As for training, Lowery and Graham held a few workshops for the students, but the real work of the Rural News Network class was in the communities.
“A majority of the [teaching] was just winging it. I go through a list of what I think they need to know,” Lowery said. “Why should newspapers be on Facebook? What’s good newspaper Web design? How are news organizations using the Web to reach out to their communities?
“In Dutton, Keith and I did a lot of the scheduling and setting up,” Lowery said.
In Crow Agency, the instructors left much of the initial footwork to the students with ties there. In both communities, the students found out about town meetings, piggybacked on fundraisers and social events, and contacted key community leaders and legislators. They covered beats and co-wrote stories with residents.
“They were having a hard time getting town meeting agendas out to the public; the community didn’t know when they were going to discuss water management issues… school consolidations.
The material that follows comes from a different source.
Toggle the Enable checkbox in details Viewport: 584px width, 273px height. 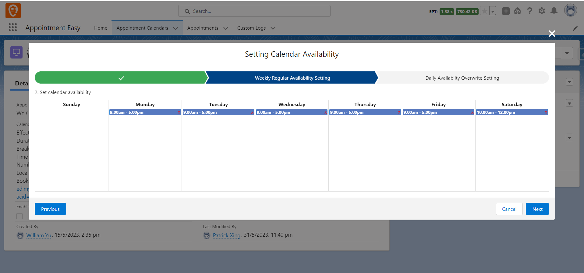point(19,216)
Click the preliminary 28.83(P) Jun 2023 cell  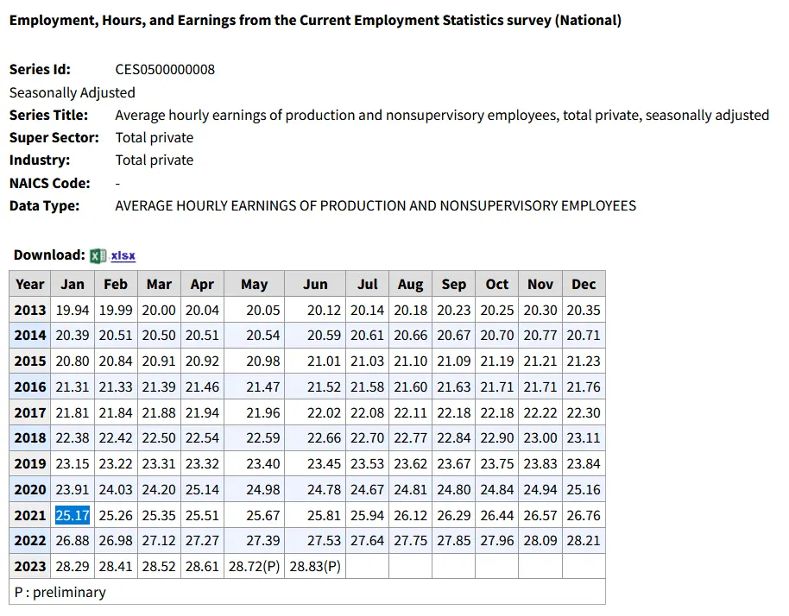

It’s critical,” said Tad Sooter, a graduate of UM journalism school, who worked on the Dutton startup.
“[In Crow] we went to churches, introduced ourselves to pastors, went where people gathered to find out what they’d want to hear,” said Adam Sings In The Timber, a recent UM J-school graduate, who is currently working on a photo book on Native Americans, a project inspired in part by the RNR experience. “In Montana when we see Natives in the newspaper, it’s often negative: drunk driving… a Native beat someone up. There’s lots of negative news about Indians. We’d cover that if it was necessary, but we also wanted to talk about the happy things that Natives do.”
The sites feature sections for library news, school news, sports and town hall news designed for the community leaders, as citizen journalists, to share the goings-on in their areas.
“It’s a great resource,” said Bill Habel of Dutton, a retired farmer and chairman of the town’s Civic Club and annual Fun Day fair and fundraiser. “Particularly for the older people who rely on a local newspaper or something online.” Habel said he contributes to the Courier when he can. “And my mother who is 89, she doesn’t mind contributing to the news. [The site] is important for small towns that can’t afford a newspaper.”
Yet as local and national newspapers shrink and fold and the Web continues to expand and redefine journalism, the increasing role of citizen journalism is a growing concern to some veteran journalists.
“There is a void being created in terms of news and information and it falls to all of us, journalists and non-journalists alike, to get important stories told,” said Bill Mitchell, who heads the Poynter Institute’s News Transformation and International Programs. But while this chaotic period in journalism calls for collaboration, such participatory journalism introduces new concerns about accuracy and transparency, with other legal and ethical concerns, he added.
J-Lab Executive Director Jan Schaffer said such ethical concerns are more-or-less mitigated by the very nature of community publications.
“In this particular slice of the ecosystem, where we have citizens doing community sites… they are civic catalysts – on the PTA, coaching soccer, they’re civically engaged,” Schaffer said. “They care very deeply about being fair to people in the community, providing good coverage that’s not going to hurt anyone. The people who read them are those they see in church, in the grocery store.”
In Montana Melody Martinsen, editor of the Choteau Acantha based 25 miles from Dutton, finds it funny that notions of citizen journalism and hyperlocalism are being discussed in the context of recent or tech-driven trends.
The Acantha – which covers the news of Teton County (population around 6,300), like other rural newspapers with tight budgets and limited staff – relies on community contributors and so-called hyperlocal content. Online for more than 10 years, the Acantha has used the Web to expand its community coverage, Martinsen said.
“I cover government and enterprise stories… I want the community to contribute its own minutiae,” she said. “It’s what the community needs and wants to know.”
That’s how rural news outlets have functioned for years, Martinsen said.